LIONbook: K nearest neighbors: Iris class identification.

This is an exercise associated with the LIONbook
If you are new to the LIONoso software you may want to download it to do the exercise.

This is perhaps the best known (simple) database in machine learning. The task is to predict the class of iris plant. The data set contains 3 classes of 50 instances each, where each class refers to a type of iris plant (Iris Setosa, Iris Versicolor, Iris Virginica). The number of attributes is four, of numeric type (four geometric measures of the flower: sepal length in cm, sepal width in cm, petal length in cm, petal width in cm).

Step 1: Load data files, load KNN factory, start training

Drag the icons in the left control window to the right "workbench" part. Connect the KNN (K-nearest neighbor) model factory to the training file (by dropping it on the file icon, or by drawing an arrow beteen them). When done, click on "start training", as in the figure.

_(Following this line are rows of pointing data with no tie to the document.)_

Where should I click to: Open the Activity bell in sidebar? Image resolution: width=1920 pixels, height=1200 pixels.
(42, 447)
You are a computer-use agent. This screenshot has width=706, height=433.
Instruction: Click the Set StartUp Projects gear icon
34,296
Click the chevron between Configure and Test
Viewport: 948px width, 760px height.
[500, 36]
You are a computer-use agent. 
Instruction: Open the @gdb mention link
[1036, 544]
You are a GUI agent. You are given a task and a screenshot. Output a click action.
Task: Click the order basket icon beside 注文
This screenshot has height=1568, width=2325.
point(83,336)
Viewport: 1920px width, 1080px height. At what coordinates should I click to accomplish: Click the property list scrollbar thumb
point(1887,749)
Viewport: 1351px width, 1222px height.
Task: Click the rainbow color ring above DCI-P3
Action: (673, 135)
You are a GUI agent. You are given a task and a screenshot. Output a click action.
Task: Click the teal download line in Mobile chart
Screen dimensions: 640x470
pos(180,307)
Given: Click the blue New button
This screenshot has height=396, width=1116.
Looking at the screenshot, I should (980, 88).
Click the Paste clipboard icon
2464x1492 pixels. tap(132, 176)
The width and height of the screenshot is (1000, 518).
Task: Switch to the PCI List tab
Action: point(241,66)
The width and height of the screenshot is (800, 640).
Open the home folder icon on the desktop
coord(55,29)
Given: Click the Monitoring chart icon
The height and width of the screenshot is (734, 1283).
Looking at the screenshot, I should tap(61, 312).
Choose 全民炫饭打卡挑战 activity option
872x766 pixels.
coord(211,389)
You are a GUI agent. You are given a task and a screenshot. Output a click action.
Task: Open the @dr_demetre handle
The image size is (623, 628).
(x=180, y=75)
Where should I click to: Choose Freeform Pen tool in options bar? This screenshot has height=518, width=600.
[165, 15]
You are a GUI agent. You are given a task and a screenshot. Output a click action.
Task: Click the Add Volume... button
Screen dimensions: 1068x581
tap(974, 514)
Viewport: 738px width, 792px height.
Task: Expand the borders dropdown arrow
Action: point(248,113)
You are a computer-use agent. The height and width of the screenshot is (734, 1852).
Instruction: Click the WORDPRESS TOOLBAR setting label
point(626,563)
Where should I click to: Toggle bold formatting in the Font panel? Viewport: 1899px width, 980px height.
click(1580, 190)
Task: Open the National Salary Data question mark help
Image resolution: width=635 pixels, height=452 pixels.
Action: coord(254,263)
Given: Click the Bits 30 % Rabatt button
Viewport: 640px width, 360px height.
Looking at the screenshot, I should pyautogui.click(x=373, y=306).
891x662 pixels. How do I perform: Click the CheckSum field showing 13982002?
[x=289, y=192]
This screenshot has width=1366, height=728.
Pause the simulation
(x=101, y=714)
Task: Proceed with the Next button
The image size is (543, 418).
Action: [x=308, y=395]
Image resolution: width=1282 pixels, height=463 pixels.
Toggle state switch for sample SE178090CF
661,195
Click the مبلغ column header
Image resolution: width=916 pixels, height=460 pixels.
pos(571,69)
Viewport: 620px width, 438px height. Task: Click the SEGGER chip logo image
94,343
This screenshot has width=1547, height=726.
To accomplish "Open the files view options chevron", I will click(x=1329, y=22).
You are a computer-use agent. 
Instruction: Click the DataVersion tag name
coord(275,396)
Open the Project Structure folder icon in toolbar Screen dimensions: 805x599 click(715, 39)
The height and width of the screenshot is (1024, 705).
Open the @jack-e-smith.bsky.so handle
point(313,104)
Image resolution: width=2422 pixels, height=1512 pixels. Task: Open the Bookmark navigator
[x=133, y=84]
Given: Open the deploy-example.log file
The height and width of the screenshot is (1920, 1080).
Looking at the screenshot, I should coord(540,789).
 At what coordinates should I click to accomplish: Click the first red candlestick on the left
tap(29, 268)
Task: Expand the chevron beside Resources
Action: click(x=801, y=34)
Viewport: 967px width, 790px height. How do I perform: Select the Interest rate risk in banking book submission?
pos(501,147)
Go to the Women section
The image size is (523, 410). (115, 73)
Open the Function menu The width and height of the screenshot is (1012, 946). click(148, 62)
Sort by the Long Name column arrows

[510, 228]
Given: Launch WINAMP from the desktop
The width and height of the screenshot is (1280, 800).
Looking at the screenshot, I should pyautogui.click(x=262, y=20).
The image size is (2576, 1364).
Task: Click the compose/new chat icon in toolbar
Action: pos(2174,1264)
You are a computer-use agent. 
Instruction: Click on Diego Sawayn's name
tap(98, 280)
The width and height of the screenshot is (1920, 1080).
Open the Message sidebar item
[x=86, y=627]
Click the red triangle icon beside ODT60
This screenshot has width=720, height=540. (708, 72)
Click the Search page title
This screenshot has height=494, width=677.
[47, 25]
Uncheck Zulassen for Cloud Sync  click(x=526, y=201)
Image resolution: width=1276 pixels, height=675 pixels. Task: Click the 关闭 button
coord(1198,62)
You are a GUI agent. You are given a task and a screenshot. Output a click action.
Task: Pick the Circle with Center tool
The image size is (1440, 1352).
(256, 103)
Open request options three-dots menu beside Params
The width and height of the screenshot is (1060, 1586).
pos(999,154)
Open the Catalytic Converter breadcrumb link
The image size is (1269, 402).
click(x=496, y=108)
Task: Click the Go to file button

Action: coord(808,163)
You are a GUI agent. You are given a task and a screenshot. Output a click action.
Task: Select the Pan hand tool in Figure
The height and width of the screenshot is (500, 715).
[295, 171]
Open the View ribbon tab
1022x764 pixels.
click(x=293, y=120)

Step 2: Visualize how the input space is subdivided into three classes.

Right-click on the KNN classifier produced and select "new sweeper panel".

Move between "workbench" and "dashboard" views by clicking on the top-left tabs. In dashboard, in the "sweeper" visualization, the output class is colored with three different colors. Move the sliders in the bottom-left control window to change values of some input parameters. The image visualizes a two-dimensional slice of the input space, the color corresponds the corresponding classification.

Step 3: test the KNN classifier.

Load the iris-test.csv file, connect it to the KNN classifier to get an output table. The produced table will contain a column with the desired ("Class-target") output, and a new column with the predicted output ("Class").

In this simple case, all 30 test examples are correctly recognized, the "Class" and "Class-target" are coincident.

Step 4: explore the data.

Go to the dashboard, feel free to drag attributes from the left control window to the dashboard panel, and select the different visualizations.

A bubblechart combined with a "parallel coordinates" display is shown below. Handles along the parallel coordinates can be used to filter the data.

Familiarize yourself with LIONoso interface and have fun.

Example data.

References:

[1]Fisher,R.A. "The use of multiple measurements in taxonomic problems" Annual Eugenics, 7, Part II, 179-188 (1936); also in "Contributions to Mathematical Statistics" (John Wiley, NY, 1950).
[LIONbook] The LION way
Roberto Battiti and Mauro Brunato. LIONlab, University of Trento, Feb 2014.